**ТЕКСТ ДЛЯ ЧТЕНИЯ:**
Соблазненный евразийскими эмоциями, я в 20-х годах примыкал к евразийскому течению.
Думаю, что помимо полдюжины идеологов евразийства евразийская «масса» (в Праге ― тридцать-сорок человек) примыкала к евразийству не по идеологическим мотивам. Это были в большинстве своем воины Белой армии, озлобленные на Европу за то, что она недостаточно помогла Белому движению во время Гражданской войны, а потом не только не оценила, но даже не заметила великую историческую услугу Белой армии, которая своей трехлетней борьбой истощила военные и финансовые силы красной империи и не позволила Ленину превратить Европу в Европейский Союз Советских Социалистических Республик, к чему он так страстно стремился и чего мог бы легко достигнуть в 1919―20 гг. <…>
На собраниях евразийского семинара мне часто приходилось выступать против господствовавшей там преувеличенной враждебности к европейскому Западу, и я говорил, что «состою при евразийской церкви на должности штатного еретика». Однажды на собрании евразийского семинара один крайний антиевропеец сказал, вернее, почти крикнул мне:
― Сергей Германыч! Вы сидите между двух стульев!
Попросив слова для ответа, я вышел из рядов, вытащил три пустых стула, поставил их рядом перед публикой, сел на средний стул и сказал:
― Да, Николай Петрович, вы совершенно правы, я сижу между двух стульев. Но всех стульев-то не два, а три, вот вам направо (жест правой рукой) ― Азия, налево (жест левой рукой) ― Европа, а я сижу между ними, но не на пустом месте, а на своем собственном стуле, называемом Евразией.
Публика весело рассмеялась…
В апреле 1945 г. стало очевидно, что советская армия неудержимо движется на Запад и не остановится перед воротами Праги. Что было делать?
Кроме жуткой неизвестности будущего существовало и административное препятствие: выезд из Праги был запрещен. Выехать было можно только по особой надобности с разрешения немецких властей. Но я решил: бежать куда бы то ни было и во что бы то ни стало!
Итак, было решено бежать на Запад. <…> Набралось мест 6 или 7 тяжелого багажа и 5 ручного на трех человек. Складывалось белье и одежда всех сортов, включая куски материи и теплые пальто; немного необходимой посуды, немного консервов «на первое время». И я захватил некоторые свои печатные произведения и рукописи как доказательство того, что я действительно русский ученый, а не спекулянт или контрабандист.

**ЧТО НУЖНО СДЕЛАТЬ:**
1/ Переведите на английский язык предложение из текста для чтения: «Выехать было можно только по особой надобности с разрешения немецких властей.»
2/ Сколько человек, согласно тексту для чтения, составляла евразийская «масса» в Праге?

**ИЗВЛЕЧЁННЫЕ ДАННЫЕ:**

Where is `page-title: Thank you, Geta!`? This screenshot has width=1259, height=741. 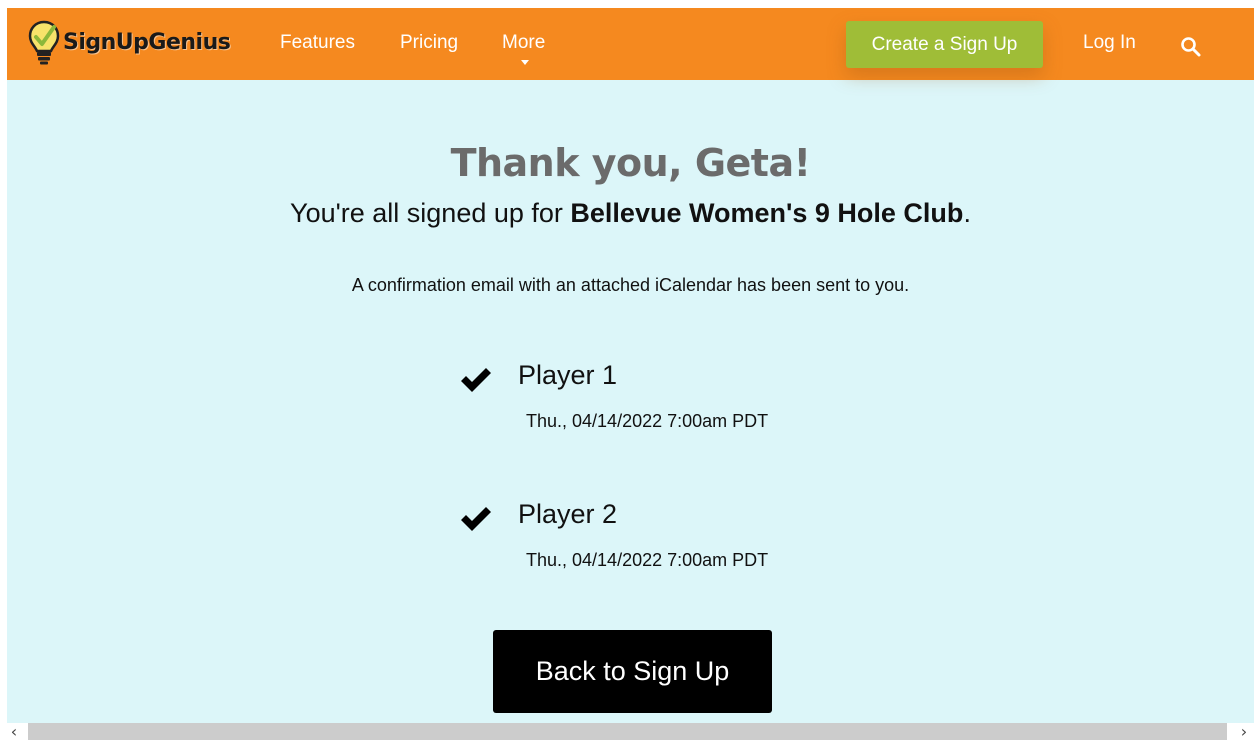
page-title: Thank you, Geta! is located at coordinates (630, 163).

--

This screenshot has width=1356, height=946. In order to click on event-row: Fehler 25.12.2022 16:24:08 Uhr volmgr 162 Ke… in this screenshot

**ОТВЕТЫ К ЗАДАНИЯМ:**
1/ It was possible to leave only on special business and with the permission of the German authorities.

2/ Тридцать-сорок человек.